The Safety 'Staircase'
Simple principles can help when dealing with major challenges, like the safety and security of complex engineered systems.
Today’s post is perhaps a bit techy - but please bear with it, as it concerns important issues that many of us will have to get to grips with as transport technology continues to leap forward.
Gradual technological evolution
No one person fully understands how modern complex vehicle systems, like aeroplanes and rolling stock, work. However many people have to work together to build, operate and maintain them. To cope with this reality we build models and devise concepts to help us collaborate on them. But these models and concepts are imperfect.
The complexity of these vehicles is increasing incrementally and in real-time. Each technological advance compounds with the previous one, and we rarely have the opportunity to take a step back and take a fresh whole system view. But if we wish them to function safely the whole system has to be collectively understood.

◆ **WHAT TO DO**
[a] In the post on the safety staircase, what does the writer say we rarely have the opportunity to do as vehicle complexity increases?
[b] Pick up the post on the safety staircase after its last sentence and continue it.

◆ **DATA**
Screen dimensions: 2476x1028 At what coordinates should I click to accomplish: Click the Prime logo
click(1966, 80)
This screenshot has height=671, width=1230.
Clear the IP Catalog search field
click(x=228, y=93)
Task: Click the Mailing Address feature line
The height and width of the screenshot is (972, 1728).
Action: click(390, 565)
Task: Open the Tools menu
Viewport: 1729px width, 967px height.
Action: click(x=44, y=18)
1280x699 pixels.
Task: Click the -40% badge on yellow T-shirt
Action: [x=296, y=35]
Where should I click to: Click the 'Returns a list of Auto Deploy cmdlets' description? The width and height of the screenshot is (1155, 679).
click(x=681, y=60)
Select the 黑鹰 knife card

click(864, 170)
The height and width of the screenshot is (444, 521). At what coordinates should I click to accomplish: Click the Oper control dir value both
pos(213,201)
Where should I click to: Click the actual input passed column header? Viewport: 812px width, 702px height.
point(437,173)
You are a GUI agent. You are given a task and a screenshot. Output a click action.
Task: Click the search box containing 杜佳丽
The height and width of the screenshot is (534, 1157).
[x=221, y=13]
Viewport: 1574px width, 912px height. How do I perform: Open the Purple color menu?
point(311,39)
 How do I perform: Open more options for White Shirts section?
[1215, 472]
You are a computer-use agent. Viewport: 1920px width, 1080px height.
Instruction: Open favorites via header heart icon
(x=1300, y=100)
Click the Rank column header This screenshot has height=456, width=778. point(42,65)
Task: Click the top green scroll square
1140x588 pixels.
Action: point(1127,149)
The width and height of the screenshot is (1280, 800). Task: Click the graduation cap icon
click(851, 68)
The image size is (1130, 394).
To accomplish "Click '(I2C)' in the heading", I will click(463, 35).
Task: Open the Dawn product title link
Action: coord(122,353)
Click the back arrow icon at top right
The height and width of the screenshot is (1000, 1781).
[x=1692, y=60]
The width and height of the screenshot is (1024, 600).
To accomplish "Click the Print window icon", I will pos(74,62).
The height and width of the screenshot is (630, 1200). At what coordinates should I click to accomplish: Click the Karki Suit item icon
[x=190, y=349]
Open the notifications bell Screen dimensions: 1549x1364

◆ **RESPONSES BY TASK**
[a] Take a step back and take a fresh whole system view.

[b]
Edging towards danger
This gradual creep in technological complexity can create unsafe conditions: a process that was tragically evident in the causation of the fatal crashes of the Boeing 737 Max aeroplanes in Indonesia and Ethiopia in 2018 and 2019. The immediate cause of those accidents was determined to relate to the plane’s Manoeuvring Characteristics Augmentation System (MCAS) which was designed to adjust the horizontal stabilizer trim of the plane to push its nose down so that the pilot would not inadvertently pull the airplane up too steeply and cause a stall. In both crashes it was determined that the MCAS was activated by erroneous indications from its sensors, which were not duplicated in the design to protect against one failing. The investigation found that:
the MCAS was not evaluated as a complete and integrated function in the certification documents that were submitted to the [safety regulator].
The detailed design had been undertaken without effective consideration of either the total reliability of the plane or the challenges of actually piloting it when its key sensor had failed.
The ‘waterfall’ model
The current generation of vehicle system safety standards were originally developed in the 1980s and 1990s. They are based on the ‘waterfall’ model of system development. The elegant and simple concept is that key system requirements, including those that ensure safety, are set and then passed to each lower level system and its supplier. Then each component, or sub-system is checked against the right level of requirements when it is delivered. This should ultimately lead to the whole system meeting the top level requirements initially set - something that is also checked.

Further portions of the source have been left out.